Date Awarded


Document Type


Degree Name

Doctor of Philosophy (Ph.D.)


Applied Science


Mark K. Hinders


This dissertation concentrates on the development of two new tomographic techniques that enable wide-area inspection of pipe-like structures. By envisioning a pipe as a plate wrapped around upon itself, the previous Lamb Wave Tomography (LWT) techniques are adapted to cylindrical structures. Helical Ultrasound Tomography (HUT) uses Lamb-like guided wave modes transmitted and received by two circumferential arrays in a single crosshole geometry. Meridional Ultrasound Tomography (MUT) creates the same crosshole geometry with a linear array of transducers along the axis of the cylinder. However, even though these new scanning geometries are similar to plates, additional complexities arise because they are cylindrical structures. First, because it is a single crosshole geometry, the wave vector coverage is poorer than in the full LWT system. Second, since waves can travel in both directions around the circumference of the pipe, modes can also constructively and destructively interfere with each other. These complexities necessitate improved signal processing algorithms to produce accurate and unambiguous tomographic reconstructions. Consequently, this work also describes a new algorithm for improving the extraction of multi-mode arrivals from guided wave signals.
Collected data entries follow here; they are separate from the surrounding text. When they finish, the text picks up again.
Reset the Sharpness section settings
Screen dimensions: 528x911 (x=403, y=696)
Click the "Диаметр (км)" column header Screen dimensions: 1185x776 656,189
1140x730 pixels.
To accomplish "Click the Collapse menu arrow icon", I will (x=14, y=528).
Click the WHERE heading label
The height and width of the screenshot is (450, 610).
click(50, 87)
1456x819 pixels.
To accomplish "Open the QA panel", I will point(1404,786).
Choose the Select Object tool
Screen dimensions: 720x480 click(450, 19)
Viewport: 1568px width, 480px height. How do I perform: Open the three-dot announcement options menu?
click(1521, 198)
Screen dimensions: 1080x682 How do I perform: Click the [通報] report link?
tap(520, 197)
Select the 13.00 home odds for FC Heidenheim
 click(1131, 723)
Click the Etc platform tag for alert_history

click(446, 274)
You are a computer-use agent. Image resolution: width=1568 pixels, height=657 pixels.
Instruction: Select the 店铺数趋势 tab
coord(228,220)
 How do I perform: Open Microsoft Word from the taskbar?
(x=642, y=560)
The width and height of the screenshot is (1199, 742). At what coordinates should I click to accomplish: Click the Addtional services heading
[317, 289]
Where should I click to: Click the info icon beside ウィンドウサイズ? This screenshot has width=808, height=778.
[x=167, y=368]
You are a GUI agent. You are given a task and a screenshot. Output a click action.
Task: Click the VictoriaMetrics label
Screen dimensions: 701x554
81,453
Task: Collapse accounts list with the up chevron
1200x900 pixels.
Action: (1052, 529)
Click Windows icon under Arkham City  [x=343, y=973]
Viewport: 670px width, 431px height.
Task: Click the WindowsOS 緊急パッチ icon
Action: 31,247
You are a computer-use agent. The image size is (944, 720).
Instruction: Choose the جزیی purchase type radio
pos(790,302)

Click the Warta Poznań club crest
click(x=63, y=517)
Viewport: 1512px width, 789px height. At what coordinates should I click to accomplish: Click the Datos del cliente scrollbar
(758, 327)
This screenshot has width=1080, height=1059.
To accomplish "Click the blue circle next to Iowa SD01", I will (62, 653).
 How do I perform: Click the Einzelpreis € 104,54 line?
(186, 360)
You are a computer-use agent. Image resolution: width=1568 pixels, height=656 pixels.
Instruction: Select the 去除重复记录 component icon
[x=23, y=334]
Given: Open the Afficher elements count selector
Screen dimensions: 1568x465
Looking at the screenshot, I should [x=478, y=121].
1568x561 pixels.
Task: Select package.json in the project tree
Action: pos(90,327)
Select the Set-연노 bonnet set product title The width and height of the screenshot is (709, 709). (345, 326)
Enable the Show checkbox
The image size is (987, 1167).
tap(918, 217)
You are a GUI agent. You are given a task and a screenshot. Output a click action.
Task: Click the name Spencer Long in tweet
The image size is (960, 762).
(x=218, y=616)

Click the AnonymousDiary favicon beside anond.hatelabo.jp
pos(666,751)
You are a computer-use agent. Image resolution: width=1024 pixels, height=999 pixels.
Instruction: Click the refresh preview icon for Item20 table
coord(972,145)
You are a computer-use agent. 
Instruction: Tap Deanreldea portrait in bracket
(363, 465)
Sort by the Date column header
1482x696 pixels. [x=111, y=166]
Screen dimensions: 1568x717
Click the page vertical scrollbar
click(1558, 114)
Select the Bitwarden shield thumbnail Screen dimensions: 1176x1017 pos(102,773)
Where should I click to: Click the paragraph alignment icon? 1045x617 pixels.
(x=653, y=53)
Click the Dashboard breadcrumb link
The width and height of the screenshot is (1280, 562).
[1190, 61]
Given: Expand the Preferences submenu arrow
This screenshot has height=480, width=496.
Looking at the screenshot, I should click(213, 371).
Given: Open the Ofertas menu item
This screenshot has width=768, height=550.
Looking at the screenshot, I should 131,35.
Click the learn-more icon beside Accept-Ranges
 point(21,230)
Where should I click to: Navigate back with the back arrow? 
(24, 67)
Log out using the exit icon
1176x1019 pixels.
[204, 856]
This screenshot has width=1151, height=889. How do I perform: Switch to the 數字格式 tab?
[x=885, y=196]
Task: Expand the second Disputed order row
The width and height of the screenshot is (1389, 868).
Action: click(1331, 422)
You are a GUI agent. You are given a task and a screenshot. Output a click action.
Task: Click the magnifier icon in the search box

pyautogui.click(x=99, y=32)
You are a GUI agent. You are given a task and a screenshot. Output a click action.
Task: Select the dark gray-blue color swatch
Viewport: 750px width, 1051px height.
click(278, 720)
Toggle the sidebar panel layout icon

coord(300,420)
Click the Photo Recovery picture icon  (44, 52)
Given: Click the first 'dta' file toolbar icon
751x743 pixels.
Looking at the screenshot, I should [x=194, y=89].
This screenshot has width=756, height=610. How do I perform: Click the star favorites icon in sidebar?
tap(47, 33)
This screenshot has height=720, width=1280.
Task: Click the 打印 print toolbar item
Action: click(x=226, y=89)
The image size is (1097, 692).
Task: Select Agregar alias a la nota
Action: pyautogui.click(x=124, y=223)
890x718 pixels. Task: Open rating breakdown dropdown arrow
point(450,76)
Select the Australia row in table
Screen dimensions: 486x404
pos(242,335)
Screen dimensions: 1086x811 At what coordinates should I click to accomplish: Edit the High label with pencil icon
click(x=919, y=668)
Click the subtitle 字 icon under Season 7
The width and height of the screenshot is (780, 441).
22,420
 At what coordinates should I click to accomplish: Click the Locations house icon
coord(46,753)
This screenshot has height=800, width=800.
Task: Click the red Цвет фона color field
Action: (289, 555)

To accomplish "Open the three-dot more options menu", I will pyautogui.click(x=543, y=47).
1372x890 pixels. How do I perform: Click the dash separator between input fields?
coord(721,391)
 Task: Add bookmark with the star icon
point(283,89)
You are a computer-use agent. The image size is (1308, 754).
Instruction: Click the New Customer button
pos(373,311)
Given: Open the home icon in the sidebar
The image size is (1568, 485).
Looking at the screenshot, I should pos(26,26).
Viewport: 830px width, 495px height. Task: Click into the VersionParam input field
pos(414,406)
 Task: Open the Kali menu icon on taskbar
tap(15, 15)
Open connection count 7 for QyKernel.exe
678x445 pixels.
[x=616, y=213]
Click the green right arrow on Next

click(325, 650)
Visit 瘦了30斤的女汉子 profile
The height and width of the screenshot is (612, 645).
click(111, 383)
Previous work has relied solely on the first arriving mode for the time-of-flight measurements. In order to improve the LWT, HUT and MUT systems reconstructions, improved signal processing methods are needed to extract information about the arrival times of the later arriving modes. Because each mode has different through-thickness displacement values, they are sensitive to different types of flaws, and the information gained from the multi-mode analysis improves understanding of the structural integrity of the inspected material. Both tomographic frequency compounding and mode sorting algorithms are introduced. It is also shown that each of these methods improve the reconstructed images both qualitatively and quantitatively.